= Jerzy Nos =

Polish-Lithuanian politician

Jerzy Nos of Topór (Юрий Фёдорович Нос, Юрій Федорович Ніс) was a mediaeval Polish-Lithuanian nobleman. Originally a starost of Drohiczyn and Mielnik, with time he rose to the rank of Prince of Polesia and governor of Pskov. He also held numerous posts in the administration of the Grand Duchy of Lithuania.

Little is known of his early life, though he was most likely a descendant of the Ruthenised Pinsk branch of the Gediminids. It is unclear if he is related to , son of Narimantas, who in 1398 acted as a diplomat for Vytautas and signed the Treaty of Salynas, as some sources consider them to be the same person.
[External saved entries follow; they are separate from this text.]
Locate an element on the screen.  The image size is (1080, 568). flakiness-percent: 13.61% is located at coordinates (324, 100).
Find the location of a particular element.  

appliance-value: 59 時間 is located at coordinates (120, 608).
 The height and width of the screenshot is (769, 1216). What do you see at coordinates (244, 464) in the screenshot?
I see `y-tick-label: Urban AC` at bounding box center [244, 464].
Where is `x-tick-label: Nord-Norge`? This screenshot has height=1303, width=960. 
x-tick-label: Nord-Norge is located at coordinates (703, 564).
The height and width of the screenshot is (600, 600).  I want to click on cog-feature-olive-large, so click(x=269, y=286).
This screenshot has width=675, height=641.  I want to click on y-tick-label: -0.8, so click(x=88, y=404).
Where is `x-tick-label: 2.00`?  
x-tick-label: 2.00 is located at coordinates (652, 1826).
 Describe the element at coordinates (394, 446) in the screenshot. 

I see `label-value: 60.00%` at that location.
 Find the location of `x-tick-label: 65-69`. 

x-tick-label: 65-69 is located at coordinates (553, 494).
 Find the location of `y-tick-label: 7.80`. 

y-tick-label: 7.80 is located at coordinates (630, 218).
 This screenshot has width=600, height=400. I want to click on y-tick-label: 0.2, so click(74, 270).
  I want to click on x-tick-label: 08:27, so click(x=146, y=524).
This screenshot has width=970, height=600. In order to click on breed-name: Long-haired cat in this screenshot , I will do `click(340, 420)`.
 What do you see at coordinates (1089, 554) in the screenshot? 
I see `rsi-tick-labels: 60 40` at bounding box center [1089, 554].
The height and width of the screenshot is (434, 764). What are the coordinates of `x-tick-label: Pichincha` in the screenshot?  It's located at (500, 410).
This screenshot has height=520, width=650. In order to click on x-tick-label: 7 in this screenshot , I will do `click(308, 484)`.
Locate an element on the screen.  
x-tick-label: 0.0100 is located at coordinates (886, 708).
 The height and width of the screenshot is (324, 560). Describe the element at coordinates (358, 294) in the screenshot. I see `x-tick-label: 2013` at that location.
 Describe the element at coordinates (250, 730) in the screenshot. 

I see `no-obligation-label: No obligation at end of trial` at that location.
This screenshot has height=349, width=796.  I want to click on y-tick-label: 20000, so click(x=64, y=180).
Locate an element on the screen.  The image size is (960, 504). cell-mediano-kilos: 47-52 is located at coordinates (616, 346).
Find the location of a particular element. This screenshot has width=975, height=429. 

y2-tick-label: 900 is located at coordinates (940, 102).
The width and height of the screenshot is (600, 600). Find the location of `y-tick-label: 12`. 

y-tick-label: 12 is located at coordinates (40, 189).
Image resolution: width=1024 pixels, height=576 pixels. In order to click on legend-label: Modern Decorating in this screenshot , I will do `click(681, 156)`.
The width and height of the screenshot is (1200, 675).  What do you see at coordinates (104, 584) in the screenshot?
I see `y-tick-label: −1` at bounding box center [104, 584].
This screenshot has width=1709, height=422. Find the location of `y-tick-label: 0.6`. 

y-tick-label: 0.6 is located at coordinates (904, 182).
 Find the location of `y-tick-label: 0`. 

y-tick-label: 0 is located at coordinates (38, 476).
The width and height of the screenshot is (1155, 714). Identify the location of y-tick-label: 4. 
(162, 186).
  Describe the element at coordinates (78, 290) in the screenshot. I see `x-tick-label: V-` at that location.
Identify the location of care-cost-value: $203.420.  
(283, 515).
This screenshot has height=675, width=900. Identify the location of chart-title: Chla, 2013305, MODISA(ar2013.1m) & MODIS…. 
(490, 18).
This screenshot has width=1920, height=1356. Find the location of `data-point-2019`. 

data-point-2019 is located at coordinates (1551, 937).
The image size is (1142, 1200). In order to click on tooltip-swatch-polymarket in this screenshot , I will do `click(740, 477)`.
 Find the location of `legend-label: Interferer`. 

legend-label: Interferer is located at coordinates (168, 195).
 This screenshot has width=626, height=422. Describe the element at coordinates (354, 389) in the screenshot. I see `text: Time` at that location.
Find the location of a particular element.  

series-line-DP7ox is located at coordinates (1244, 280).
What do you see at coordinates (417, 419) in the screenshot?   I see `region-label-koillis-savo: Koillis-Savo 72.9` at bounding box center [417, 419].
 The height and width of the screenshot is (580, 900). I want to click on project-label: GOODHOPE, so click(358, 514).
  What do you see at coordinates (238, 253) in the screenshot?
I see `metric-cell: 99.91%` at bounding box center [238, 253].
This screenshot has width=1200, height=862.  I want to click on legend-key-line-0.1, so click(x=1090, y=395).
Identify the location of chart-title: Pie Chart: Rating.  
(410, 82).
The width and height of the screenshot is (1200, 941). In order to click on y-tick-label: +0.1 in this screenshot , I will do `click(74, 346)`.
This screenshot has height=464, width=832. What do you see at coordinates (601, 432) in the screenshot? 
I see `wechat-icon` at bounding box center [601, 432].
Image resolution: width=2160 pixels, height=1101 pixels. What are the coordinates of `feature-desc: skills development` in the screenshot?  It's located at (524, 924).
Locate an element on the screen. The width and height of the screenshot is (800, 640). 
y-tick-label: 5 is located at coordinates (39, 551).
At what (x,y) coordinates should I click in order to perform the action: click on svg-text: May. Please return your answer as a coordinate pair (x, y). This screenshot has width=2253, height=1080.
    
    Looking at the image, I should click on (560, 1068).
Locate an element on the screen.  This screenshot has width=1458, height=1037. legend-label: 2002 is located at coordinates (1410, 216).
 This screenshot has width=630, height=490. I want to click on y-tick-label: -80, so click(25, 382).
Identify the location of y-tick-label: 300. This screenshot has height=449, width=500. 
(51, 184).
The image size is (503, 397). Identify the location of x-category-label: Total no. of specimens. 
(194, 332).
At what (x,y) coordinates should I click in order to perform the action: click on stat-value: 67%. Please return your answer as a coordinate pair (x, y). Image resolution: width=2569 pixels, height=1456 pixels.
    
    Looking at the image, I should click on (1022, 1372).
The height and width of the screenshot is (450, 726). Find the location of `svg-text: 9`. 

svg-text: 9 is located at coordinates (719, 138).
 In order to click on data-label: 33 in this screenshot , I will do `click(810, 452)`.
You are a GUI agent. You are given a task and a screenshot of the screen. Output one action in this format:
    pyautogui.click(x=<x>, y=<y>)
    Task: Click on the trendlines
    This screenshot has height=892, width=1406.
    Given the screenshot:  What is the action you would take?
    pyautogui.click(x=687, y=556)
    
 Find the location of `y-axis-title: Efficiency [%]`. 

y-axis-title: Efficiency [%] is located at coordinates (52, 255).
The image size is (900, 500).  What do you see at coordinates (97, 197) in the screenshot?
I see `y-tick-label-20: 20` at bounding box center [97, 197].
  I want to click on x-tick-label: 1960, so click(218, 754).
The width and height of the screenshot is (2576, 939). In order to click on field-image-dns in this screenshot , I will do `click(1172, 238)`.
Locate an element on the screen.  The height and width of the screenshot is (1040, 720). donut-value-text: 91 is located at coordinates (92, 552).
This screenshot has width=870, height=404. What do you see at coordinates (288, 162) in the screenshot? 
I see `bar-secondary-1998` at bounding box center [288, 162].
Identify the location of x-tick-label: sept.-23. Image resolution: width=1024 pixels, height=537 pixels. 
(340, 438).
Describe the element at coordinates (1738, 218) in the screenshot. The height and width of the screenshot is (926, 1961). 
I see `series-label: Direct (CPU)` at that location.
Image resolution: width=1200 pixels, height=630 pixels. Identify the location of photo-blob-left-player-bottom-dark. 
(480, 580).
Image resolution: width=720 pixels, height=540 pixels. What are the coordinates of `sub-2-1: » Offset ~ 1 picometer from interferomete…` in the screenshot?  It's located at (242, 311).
During the 1406–1408 war fought by Grand Duke Vytautas against his son-in-law Vasili I of Moscow and Švitrigaila, Nos apparently fought for the earlier side. A major stand-off at Ugra River between the two armies ended without a battle in the Treaty of Ugra, by which Velikiy Novgorod was granted to Jogaila's brother Simeon Lingwen, and the important city of Pskov to Jerzy Nos, who acted as Jogaila's envoy.

Following the death of Grand Duke Vytautas, in 1432 Nos briefly served as the commander-in-chief of Lithuanian forces loyal to Švitrigaila and took part in the successful siege of the city of Lutsk.